Pagi itu kebetulan, turun kabut sangat tebal, sehingga seakan-akan pasukan Belanda itu seperti muncul dari dalam kabut. Pasukan kita sedikit panik. Dalam keadaan mendadak seperti ini, tentu saja tidak ada peluang bagi tentara kita untuk menyusun strategi dan taktik yang baik untuk melakukan perlawanan.

Satu- satunya cara agar tidak mati konyol adalah dengan mencoba menyelamatkan diri. “Berlindung!” komando yang terdengar diteriakkan sebagai perintah.  Menurut komandan, selamat adalah hal yang harus diutamakan.

Mencari Tempat Berlindung

Tim H yang di depan, yang langsung berhadapan dengan musuh, dengan cepat menghindari serangan dan segera berlindung. Pasukan H berlindung, dengan cara melorot, turun, memasuki sungai Ponggawa, perbatasan Desa Blater – Sidakangen.

Konvoi Belanda, di bagian depan, dikawal kendaraan lapis baja, kemudian disambung dengan puluhan truk, yang penuh dengan pasukan Belanda, Gurka dan Anjing-anjing NIKA-nya, mereka terus menghamburkan peluru, peluru seperti hujan ke seluruh penjuru.

Pasukan Kompi I yang berada di belakang, yang tepat di lokasi jalan raya dan pesawahan, sedikit panic juga. Berada di tempat terbuka adalah sasaran tembak yang ideal. Tidak sempat mencari tempat perlindungan yang baik, posisinya sangat membahayakan.

Kompi I, tidak mungkin berani menghadapi gencarnya tembakan musuh yang sudah membabi, buta. Bunyi rentetan senjata semakin dekat. Beruntung saat itu tanaman padi yang sedang menguning cukup untuk menutupi gerakan pasukan. Komandan kompi hanya dapat memberi komando: “Tiaraaaaap!”

Berkelit Dari Sasaran Laras Teng

Teng-teng Belanda merayap sebagai pembuka jalan, berhiaskan desingan peluru. Pasukan Kompi I seketika menghadapi peluru yang keluar dari laras senjata dari teng. Agar tidak tertembak satu-satunya jalan adalah mendekati posisi teng.

Sambil terus tiarap, banyak dari pasukan kita, untuk menyelamatkan diri dari sambaran peluru mitraliur pasukan teng.

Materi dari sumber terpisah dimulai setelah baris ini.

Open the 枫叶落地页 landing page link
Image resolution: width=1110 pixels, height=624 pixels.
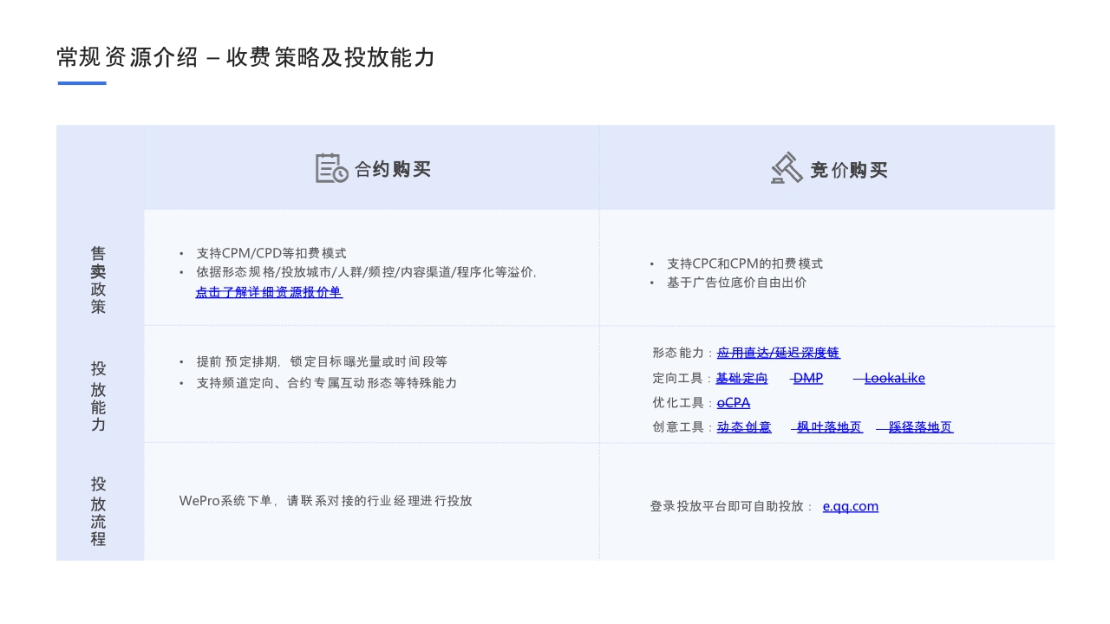pos(828,426)
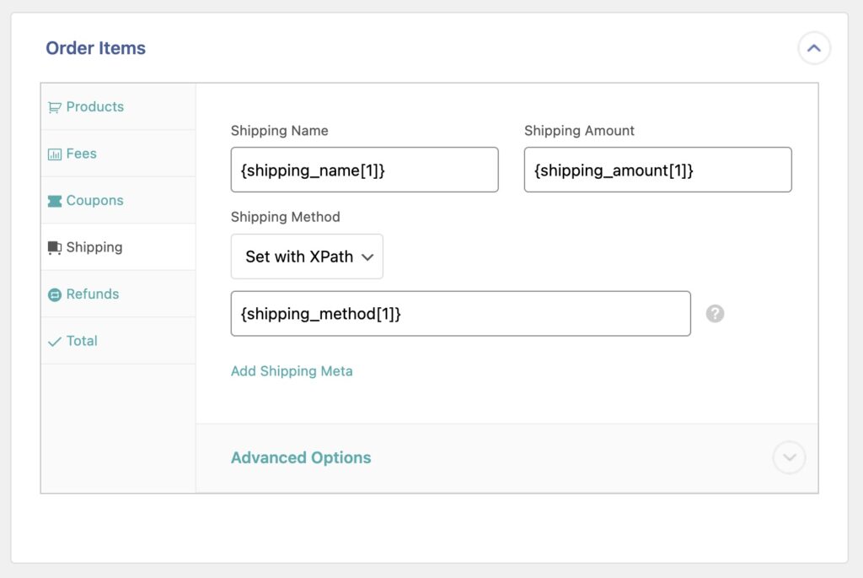Click the Fees bar-chart icon
Screen dimensions: 863x578
coord(56,154)
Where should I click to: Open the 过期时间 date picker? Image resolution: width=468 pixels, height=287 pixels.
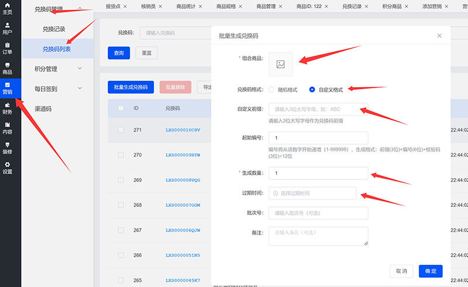point(312,193)
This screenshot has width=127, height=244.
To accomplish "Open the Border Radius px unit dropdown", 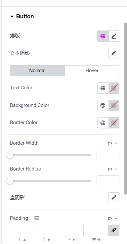I will click(112, 169).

Mereka justru harus mendekati posisi teng yang berada di jalan raya.

Para pejuang sudah mengetahui, bahwa laras (lup) senjata yang terpasang pada teng, walaupun dapat berputar-putar, dan dapat diarahkan ke bawah dan ke atas, namun mempunyai “titik sudut mati”. Artinya jika diarahkan ke bawah ada batasnya, ke atas juga ada batasnya. Pada sudut titik mati bawah, senjata tidak sudah tidak dapat di kebawahkan lagi.

Untuk menghindari tembakan ke arah bawah itu, maka sasarannya harus berusaha berada lebih dekat dengan teng, dengan posisi bertiarap. Dekat teng dan bertiarap, dengan posisi tersebut pasukan dapat terhindar dari tembakan yang keluar dari laras senjata. Karena laras senjata sudah berada pada titik sudut mati bawah.

Tetapi bagaimanapun tahannya pasukan kita, karena ditodong dengan senjata, pelurunya menyambar-nyambar bagaikan hujan di atas kepala, maka ada sementara pasukan yang tidak tahan dan berusaha menjauhi musuh dengan cara berguling-guling ke arah timur jalan raya, menuju ke sawah yang saat itu padinya sedang menguning.

Dan seperti yang dikatakan di atas, kalau di situasi demikian, jika menjauhi kendaraan teng, pasti mengakibatkan situasi yang lebih berbahaya. Kenyataannya kebanyakan yang terkena tembakan musuh adalah mereka yang berjarak lebih jauh dari kendaraan teng.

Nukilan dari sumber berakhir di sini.